I'm drinking ghetto ass mojitos!
Wow. How can mojitos be ghetto?
Squirt + bacardi limon + limes = ghetto mojitos
You would only drink if the space jam soundtrack was playing, you thought it was hilarious that before every shot you said "y'all ready for this".
We played Russian Roulette with a revolving Nerf gun. If you shot yourself in the face, you had to drink.
he said i was the most charming throwing up drunk person hes ever taken care of. so of course i had sex with him.
I woke up with her little sister yelling "she's dead !!" from the bathroom doorway.
When I sent you a text telling you to splash water on your face, you texted me back with 'Iwehre N qyull.'
I answered the door to some Jehovah Witnesses hungover and wearing nothing but a white tshirt. I think they made it the church goal to reform me, we've gotten four pamphlets. My mom's going to make me convert if they keep coming.
I've been smelling a baby wipe for three minutes. I didn't think I was that drunk but I guess I am
Stop banging my friends. This is getting weird.

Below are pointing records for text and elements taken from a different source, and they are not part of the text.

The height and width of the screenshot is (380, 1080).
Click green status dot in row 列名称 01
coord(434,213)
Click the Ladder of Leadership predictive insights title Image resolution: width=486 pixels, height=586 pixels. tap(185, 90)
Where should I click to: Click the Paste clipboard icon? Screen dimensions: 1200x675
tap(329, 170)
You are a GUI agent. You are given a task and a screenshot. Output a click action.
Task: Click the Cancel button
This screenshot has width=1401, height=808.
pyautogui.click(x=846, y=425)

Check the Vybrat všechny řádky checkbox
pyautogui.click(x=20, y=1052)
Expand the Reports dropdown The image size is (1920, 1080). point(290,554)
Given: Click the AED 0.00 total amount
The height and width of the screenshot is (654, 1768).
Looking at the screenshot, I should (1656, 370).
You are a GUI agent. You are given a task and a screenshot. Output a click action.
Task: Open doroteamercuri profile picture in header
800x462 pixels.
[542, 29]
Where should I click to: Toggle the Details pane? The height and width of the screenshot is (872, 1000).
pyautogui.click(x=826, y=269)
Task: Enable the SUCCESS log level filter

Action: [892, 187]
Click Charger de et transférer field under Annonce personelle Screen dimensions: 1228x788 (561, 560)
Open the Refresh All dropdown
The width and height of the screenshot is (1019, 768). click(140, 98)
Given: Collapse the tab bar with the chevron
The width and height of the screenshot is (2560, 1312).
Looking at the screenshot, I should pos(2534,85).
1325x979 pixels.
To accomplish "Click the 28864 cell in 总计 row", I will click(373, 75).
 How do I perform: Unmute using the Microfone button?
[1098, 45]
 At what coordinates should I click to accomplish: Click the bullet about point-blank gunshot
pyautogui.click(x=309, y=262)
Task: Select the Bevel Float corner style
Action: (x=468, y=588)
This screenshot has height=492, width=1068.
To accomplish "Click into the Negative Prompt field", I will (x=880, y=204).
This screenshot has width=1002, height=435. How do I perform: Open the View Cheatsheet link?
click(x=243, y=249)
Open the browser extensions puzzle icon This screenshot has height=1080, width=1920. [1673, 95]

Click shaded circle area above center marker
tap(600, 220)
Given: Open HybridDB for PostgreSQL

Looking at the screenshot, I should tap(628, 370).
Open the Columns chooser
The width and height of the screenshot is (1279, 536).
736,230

Stop being friends with hot 18 year old girls.
The neighbors outside are screaming at one another about God knows what and everyone is too scared to go outside and we NEEd more beer
Time to eat Mexican food til I hate myself.
That's completely alright, I do it a lot.
And the prospective student I was showing around had to take care of me.
I don't know man. I fell outside Pizza Hut and an employee had to perform first aid. But I think I got free pizza. So it was worth it.
I just woke up, dressed as Chris Brown, with a bunless hot dog (presumably from 7/11) in my pocket, wearing a pair of shoes I don't recognize as my own. Help.
He's a security blanket. A security blanket who FUCKS.